/csvmanipulator

Manipulate CSVs and transform them in other CSVs

Primary LanguagePython

Manipulate CSVs and transform them in other CSVs

Just install the package and run csvmanip <options> <csv_file_input> where the options configure the steps below.

The only limitation is that your input CSV file must only contain , as delimiters (no commas inside columns escaped or anything).

Step 1: Parsing

Parses your CSV file.

  • --ignore_headers N, ignores N lines at the beginning (typically the headers and padding of input file)
  • --limit N, only parse the first N lines of the input

Step 2: Normalization

Allows you to plug modifiers, to make the input look prettier. Right now only two modifiers exist:

  • split1space transforms a column in 2 columns by splitting at the first name (e.g. use it for "Name Surname")
  • 'camelcase` transforms a string BLA in Bla

Use as many --modifier colnum:function as you wish. Be careful if you transform a column into more now columns, each modifier is run sequentially therefore the colnum should be changed accordingly.

Step 3: Deduplication

Deduplicate records by using one or more column as unique key.
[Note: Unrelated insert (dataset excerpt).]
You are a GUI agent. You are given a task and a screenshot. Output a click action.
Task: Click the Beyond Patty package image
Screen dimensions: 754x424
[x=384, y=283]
Use --dedupe with a number or comma-separated list of numbers.

Step 4: Ignoring records

If you want to ignore records, pass in one or multiple --ignore colnum:regex expressions. Self-explanatory.
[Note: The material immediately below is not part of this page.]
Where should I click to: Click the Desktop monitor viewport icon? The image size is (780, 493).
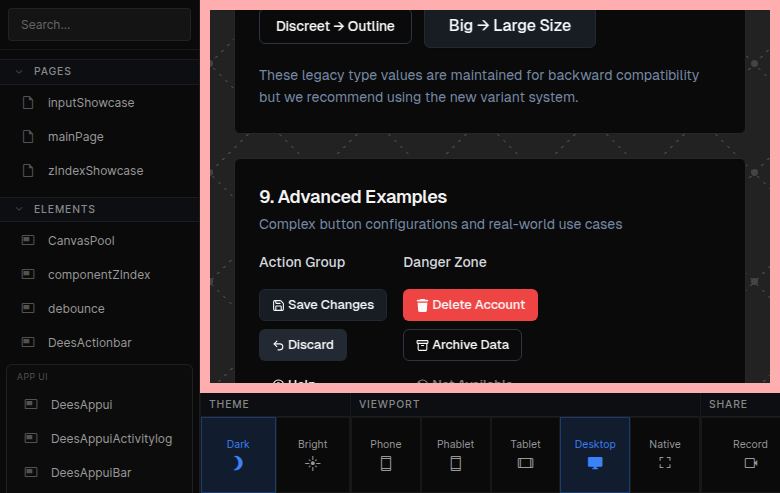(595, 463)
Step 5: Outputting a new CSV

By default it will output the current set of records, if you want to change the columns, use --remapping and pass in a list of integers or strings:

  • an integer represents a column in the current set of records
  • a string will be replace as is at that position in the new records

You can also use --output-headers if you want to add a custom description in the first line of all the new records (comma-separated list of strings)

Eventually sort the records by using --sort colnum where colnum represents the column index in the NEW records to be output.